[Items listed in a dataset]
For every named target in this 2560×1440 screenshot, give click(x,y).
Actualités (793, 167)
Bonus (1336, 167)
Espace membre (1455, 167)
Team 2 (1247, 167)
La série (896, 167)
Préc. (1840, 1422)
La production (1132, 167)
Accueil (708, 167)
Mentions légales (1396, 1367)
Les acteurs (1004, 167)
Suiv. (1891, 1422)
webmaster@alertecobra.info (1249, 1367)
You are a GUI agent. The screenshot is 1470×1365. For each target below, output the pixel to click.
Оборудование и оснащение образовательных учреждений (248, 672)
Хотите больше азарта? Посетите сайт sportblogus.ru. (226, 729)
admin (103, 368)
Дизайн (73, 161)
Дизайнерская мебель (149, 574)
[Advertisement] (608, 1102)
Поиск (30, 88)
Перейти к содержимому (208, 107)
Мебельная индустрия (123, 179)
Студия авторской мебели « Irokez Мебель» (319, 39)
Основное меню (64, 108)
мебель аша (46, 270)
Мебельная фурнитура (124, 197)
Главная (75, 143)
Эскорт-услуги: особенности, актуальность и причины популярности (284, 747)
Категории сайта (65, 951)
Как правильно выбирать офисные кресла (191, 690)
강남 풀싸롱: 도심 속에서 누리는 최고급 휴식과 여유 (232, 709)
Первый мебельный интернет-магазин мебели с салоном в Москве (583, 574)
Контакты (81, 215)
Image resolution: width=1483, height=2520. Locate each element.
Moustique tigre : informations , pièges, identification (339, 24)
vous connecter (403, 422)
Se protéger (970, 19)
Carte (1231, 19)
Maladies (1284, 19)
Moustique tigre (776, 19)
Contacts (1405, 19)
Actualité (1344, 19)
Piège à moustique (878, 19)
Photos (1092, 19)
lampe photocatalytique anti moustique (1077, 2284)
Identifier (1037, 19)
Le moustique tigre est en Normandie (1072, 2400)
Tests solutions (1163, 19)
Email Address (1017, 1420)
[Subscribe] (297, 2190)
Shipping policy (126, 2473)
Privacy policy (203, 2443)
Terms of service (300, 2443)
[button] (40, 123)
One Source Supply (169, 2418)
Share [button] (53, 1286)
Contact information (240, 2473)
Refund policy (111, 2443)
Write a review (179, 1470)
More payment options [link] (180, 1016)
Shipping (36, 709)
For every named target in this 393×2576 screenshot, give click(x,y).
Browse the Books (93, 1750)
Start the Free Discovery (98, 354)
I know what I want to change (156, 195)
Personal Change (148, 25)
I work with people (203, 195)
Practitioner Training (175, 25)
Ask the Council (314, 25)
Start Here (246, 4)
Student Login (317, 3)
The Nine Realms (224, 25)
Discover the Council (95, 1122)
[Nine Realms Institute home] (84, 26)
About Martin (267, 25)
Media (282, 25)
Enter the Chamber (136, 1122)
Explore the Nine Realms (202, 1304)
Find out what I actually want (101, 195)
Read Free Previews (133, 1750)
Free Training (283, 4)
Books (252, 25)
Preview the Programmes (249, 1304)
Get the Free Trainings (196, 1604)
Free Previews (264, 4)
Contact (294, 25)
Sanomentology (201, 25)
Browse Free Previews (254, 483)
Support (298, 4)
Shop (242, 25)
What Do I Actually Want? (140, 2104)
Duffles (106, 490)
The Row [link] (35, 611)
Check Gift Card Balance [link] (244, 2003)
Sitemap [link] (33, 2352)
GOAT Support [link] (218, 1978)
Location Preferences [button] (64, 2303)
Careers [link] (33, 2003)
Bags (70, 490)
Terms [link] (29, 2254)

Exercise prompt: Beginning with the line above that contains "Accueil (708, 167)", copy each line exactly up to and including the line that contains "Оборудование и оснащение", and go no further.

Exercise solution:
Accueil (708, 167)
Mentions légales (1396, 1367)
Les acteurs (1004, 167)
Suiv. (1891, 1422)
webmaster@alertecobra.info (1249, 1367)
You are a GUI agent. The screenshot is 1470×1365. For each target below, output the pixel to click.
Оборудование и оснащение образовательных учреждений (248, 672)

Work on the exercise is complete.